En carne viva


Jean-Serge, Eduardo Puelles, Carlos Sáenz de Tejada, Diego Salvá, Isaías Carrasco, Juan Piñuel, Luis Conde e Ignacio Uría. Estos son los nombres de los ocho últimos asesinados por la banda terrorista ETA. En total 839  victimas en más de medio siglo de una lucha armada sin sentido -que ahora parece condenada a desparecer- y es que desde el día 20 de octubre, a un mes exacto de la próxima contienda electoral, el grupo armado anunció el final permanente de la violencia en Euskadi. Ese era un día histórico para la comunidad, pero a miles de personas el comunicado le supo a poco. Es el caso de gran parte de familiares y amigos que han perdido a un ser querido por estos asesinos y a quienes lo han sufrido en carne propia. Gente como Irene Villa, que quedo mutilada tras la explosión de una bomba, y que siempre defendió el fin del terror desde “una posición fiel al Estado de derecho, con la ley, y no con una rendición a las posiciones de ETA”. El propio lehendakari, Patxi López, se refirió a una hoja de ruta que incluía el acercamiento de presos a las cárceles vascas, incluso antes de conocer el escrito final. Para María José, mujer de un guardia civil asesinado hace nueve años en Leiza, las últimas palabras de ETA han sido insuficientes. Los criminales que acabaron con la vida de Juan Carlos Beiro todavía están en libertad, por lo que su sueño es ver “la cara de los terroristas que mataron al padre de mis hijos entre rejas”, recuerda emocionada rememorando a una de las personas “que más quería”. Pero la sinrazón no se da tan sólo entre los criminales de la organización, en la plaza Mayor de Leiza –donde se congregaron al día siguiente del atentando unos cuantos vecinos de la localidad- este verano acogió una multitudinaria manifestación pidiendo la libertad para los presos. En el mismo lugar donde cada año unas decenas de personas recuerdan a un hombre asesinado por cumplir con su trabajo, este mismo agosto apareció la plaza repleta de personas aclamando un futuro mejor  para éstos criminales. “Cuando me entere de la noticia no podía asimilarlo, solo me venía un recuerdo a la cabeza: Carlos, al que arrebataron lo más valioso que tenemos, la vida… creía que se me rompía el alma”.

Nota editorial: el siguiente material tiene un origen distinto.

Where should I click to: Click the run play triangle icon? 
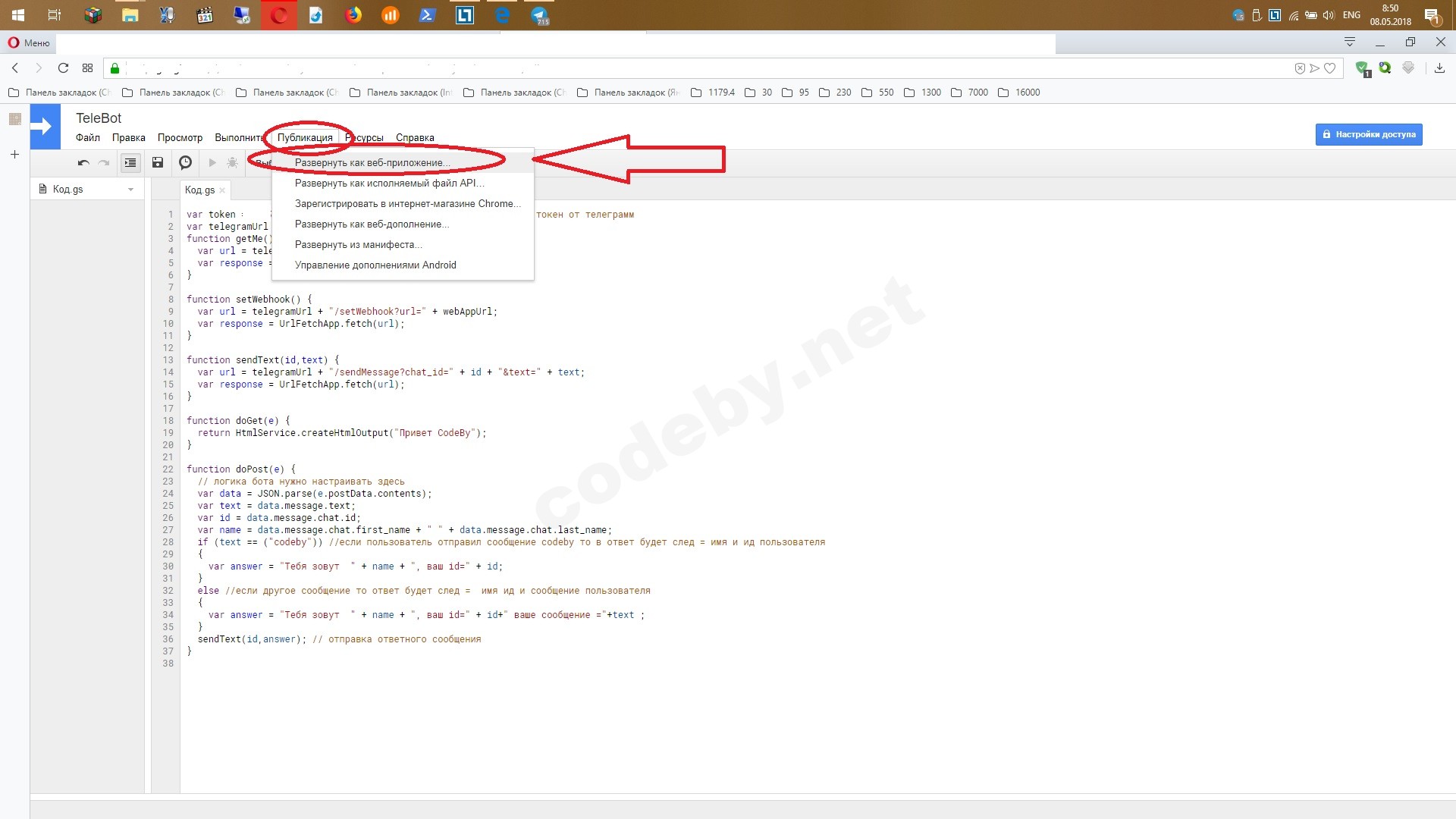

Para la Asociación de Víctimas del Terrorismo: “Eta chantajea al estado con este comunicado de la impunidad”. Desde la organización “exigen un arrepentimiento y una entrega de las armas”, además recuerdan que el término “definitorio” ya fue utilizado en otras ocasiones que cayeron en papel mojado. La diferencia estriba está vez en la cuasi unanimidad  de los grupos políticos en entender que ésta sí es la palabra final de los verdugos, en la celebración de una conferencia de paz en San Sebastián y en al agónica situación en la que se encuentra la banda arrinconada por las fuerzas y cuerpos de seguridad del estado. Una nueva era se empieza a dibujar en Euskadi para construir un escenario de paz que no defraude a éstos luchadores por la paz.